Records from a data collection:
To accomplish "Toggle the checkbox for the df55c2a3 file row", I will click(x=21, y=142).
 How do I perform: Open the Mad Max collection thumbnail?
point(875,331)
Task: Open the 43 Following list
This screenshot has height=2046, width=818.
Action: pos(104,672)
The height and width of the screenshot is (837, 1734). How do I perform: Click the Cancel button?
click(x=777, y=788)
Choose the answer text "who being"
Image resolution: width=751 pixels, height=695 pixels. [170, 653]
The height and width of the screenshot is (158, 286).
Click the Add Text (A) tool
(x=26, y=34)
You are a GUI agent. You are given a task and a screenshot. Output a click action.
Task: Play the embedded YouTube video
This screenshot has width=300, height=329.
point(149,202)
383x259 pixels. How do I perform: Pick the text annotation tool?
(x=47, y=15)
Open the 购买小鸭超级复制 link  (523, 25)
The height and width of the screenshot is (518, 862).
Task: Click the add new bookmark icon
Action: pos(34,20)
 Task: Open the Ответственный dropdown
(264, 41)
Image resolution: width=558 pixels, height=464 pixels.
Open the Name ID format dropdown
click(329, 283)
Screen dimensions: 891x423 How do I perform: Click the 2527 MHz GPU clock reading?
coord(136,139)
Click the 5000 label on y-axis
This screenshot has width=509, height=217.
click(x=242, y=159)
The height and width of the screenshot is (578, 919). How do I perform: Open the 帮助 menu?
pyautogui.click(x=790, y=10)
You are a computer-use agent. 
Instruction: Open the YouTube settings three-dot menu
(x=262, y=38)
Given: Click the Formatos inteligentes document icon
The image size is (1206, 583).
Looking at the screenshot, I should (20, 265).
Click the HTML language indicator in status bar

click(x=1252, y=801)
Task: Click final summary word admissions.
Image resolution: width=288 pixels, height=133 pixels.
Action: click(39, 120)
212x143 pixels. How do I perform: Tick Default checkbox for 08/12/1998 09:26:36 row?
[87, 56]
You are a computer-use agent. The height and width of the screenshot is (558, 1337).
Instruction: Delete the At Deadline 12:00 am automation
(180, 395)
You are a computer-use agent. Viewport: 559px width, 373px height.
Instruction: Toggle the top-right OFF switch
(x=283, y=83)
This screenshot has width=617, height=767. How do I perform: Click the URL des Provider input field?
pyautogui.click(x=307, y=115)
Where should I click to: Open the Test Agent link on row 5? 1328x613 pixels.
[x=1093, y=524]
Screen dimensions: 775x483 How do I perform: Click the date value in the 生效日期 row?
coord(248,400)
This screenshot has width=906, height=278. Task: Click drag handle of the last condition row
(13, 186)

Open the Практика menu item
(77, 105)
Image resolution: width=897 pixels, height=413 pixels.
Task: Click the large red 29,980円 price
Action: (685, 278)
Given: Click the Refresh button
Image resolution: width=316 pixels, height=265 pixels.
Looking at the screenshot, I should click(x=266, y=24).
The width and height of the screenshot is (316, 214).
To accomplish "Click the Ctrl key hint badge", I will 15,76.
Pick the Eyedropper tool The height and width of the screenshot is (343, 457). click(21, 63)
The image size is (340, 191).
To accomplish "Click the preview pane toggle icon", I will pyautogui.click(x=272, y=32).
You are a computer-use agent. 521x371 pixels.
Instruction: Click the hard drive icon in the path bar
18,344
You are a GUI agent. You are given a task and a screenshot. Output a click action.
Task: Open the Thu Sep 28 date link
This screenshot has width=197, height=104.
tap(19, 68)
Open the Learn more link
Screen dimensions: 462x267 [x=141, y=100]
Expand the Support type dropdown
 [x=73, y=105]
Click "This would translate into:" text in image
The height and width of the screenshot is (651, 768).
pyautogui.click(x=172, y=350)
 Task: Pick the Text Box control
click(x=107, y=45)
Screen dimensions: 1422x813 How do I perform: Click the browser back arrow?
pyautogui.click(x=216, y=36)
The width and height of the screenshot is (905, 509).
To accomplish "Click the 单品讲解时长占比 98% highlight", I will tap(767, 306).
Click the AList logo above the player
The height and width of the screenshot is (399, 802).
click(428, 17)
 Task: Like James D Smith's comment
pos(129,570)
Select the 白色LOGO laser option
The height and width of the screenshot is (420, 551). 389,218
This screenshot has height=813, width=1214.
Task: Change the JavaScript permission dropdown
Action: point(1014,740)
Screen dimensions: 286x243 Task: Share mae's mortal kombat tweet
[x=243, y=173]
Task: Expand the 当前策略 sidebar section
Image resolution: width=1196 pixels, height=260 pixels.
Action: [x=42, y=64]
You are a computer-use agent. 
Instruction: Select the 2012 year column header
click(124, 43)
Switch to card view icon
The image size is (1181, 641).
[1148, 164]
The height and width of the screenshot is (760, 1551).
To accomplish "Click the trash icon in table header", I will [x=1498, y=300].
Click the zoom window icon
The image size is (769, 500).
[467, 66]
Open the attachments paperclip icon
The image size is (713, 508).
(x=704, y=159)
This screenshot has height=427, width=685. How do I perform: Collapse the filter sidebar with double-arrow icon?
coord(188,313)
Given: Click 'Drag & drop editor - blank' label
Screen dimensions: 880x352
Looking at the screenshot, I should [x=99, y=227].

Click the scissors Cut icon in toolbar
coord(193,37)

## HOW TO COMPLETE THIS TASK
The required output is the stretch of entries above from the line containing "This screenshot has width=197, height=104." through the line containing "Open the attachments paperclip icon", reproduced exactly.

## TASK ANSWER
This screenshot has width=197, height=104.
tap(19, 68)
Open the Learn more link
Screen dimensions: 462x267 [x=141, y=100]
Expand the Support type dropdown
 [x=73, y=105]
Click "This would translate into:" text in image
The height and width of the screenshot is (651, 768).
pyautogui.click(x=172, y=350)
 Task: Pick the Text Box control
click(x=107, y=45)
Screen dimensions: 1422x813 How do I perform: Click the browser back arrow?
pyautogui.click(x=216, y=36)
The width and height of the screenshot is (905, 509).
To accomplish "Click the 单品讲解时长占比 98% highlight", I will tap(767, 306).
Click the AList logo above the player
The height and width of the screenshot is (399, 802).
click(428, 17)
 Task: Like James D Smith's comment
pos(129,570)
Select the 白色LOGO laser option
The height and width of the screenshot is (420, 551). 389,218
This screenshot has height=813, width=1214.
Task: Change the JavaScript permission dropdown
Action: point(1014,740)
Screen dimensions: 286x243 Task: Share mae's mortal kombat tweet
[x=243, y=173]
Task: Expand the 当前策略 sidebar section
Image resolution: width=1196 pixels, height=260 pixels.
Action: [x=42, y=64]
You are a computer-use agent. 
Instruction: Select the 2012 year column header
click(124, 43)
Switch to card view icon
The image size is (1181, 641).
[1148, 164]
The height and width of the screenshot is (760, 1551).
To accomplish "Click the trash icon in table header", I will [x=1498, y=300].
Click the zoom window icon
The image size is (769, 500).
[467, 66]
Open the attachments paperclip icon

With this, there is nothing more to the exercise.